Schiff base; Mononuclear transition metal complexes; ESR; Antimicrobial activity; Antioxidant activity


Schiff bases (RHC=NR) are a class of organic compounds typically formed by condensation of a primary amine and an aldehyde and they are considered as privilege ligand [1,2]. Schiff base ligands with N2O2 donor atoms are well known to coordinate with a variety of metal ions. They have attracted much interest in recent years, due to ease of synthesis, their stability under a variety of oxidative and reductive conditions and their structural versatility associated with various applications. These compounds have various applications in industries as dyes, drug synthesis [3] bioinorganic chemistry [4] electrochemistry [5] dioxygen uptake and catalysis [6-10]. Tetra-dentate N2O2 donors schiff bases derived from o-phenylenediamine and salicyaldehyde have been widely studied in solid state. They have been studied for a variety of applications including biological, clinical and analytical. The previous work has shown that some drugs showed increased activity when administered as metal chelates rather than as organic compounds [11-13]. A search through literature reveals that no work has been done on the transition metal complexes of the symmetrical schiff base derived from o-phenylenediamine and 2-hydroxy-6- isopropyl-3-methyl benzaldehyde. In this paper, we report synthesis of a new type of tetradentate Schiff base ligand formed by the simple condensation of o-phenylenediamine with 2-hydroxy-6-isopropyl- 3-methyl benzaldehyde and its Mn(III), Co(II), Ni(II) and Cu(II) mononuclear complexes. The prepared ligand and complexes were characterized using Elemental analysis, FT-IR, UV-visible, NMR, LC LCMS, ESR and crystal structure and further screened for antimicrobial and antioxidant activity.

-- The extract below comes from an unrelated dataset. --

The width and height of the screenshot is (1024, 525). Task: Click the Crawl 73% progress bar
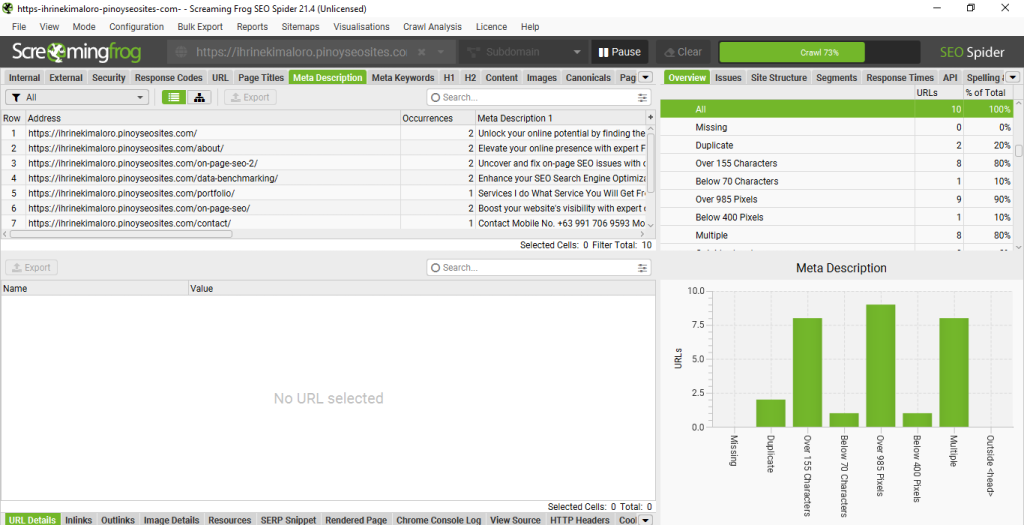point(818,52)
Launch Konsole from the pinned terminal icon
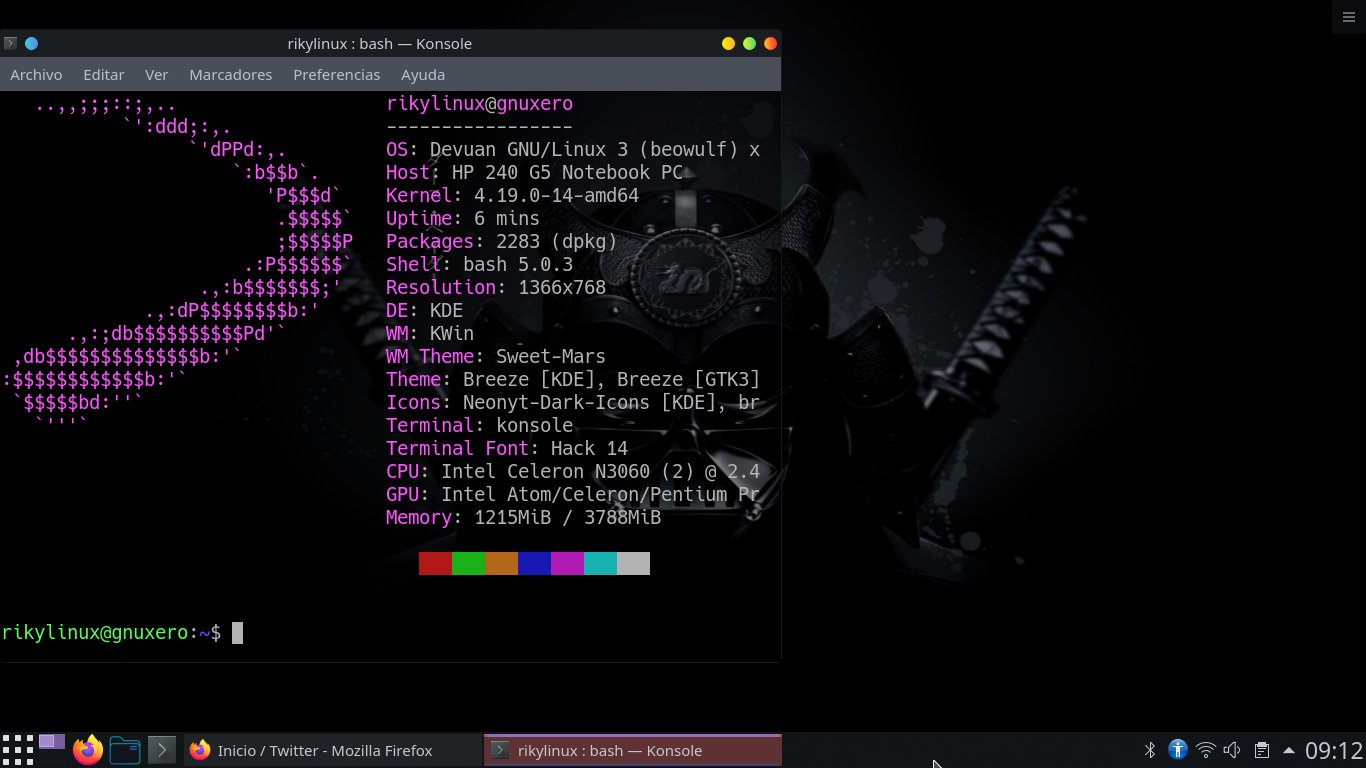The image size is (1366, 768). [x=161, y=749]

All the solvents and chemicals were of commercial reagent grade and used as received without further purification. FT-IR spectra were recorded as KBr pellets on a SHIMADZU FT-IR- 8400 spectrometer from range 4000 to 400 cm−1. The electronic spectra were recorded in DMF solutions on the UV 2400 series spectrophotometer. 1H and 13CNMR spectra were precise with a BRUKER AVANCE III (400 MHz) spectrometer and proton chemical shifts are recorded in ppm relative to tetramethylsilane as an internal standard using CDCl3 as solvent and the LC-MS spectra have been carried out with Waters Micromass Q-Tof Micro instrument. The elemental analyses were carried out with a Thermo Finnigan elemental analyzer. The X-band ESR spectra of copper complex are recorded on a JES-FA200 EPR spectrometer with DPPH as standard. Magnetic susceptibilities are measured at room temperature on a guoy balance using Hg[Co(NCS)4] as reference. SEMEDS analyses were performed on SEM JEOL JSM 6360 and JEOL JSM 5400, Japan. Molar conductance of metal complexes was calculated in DMF at room temperature on Systronic Conductivity Bridge.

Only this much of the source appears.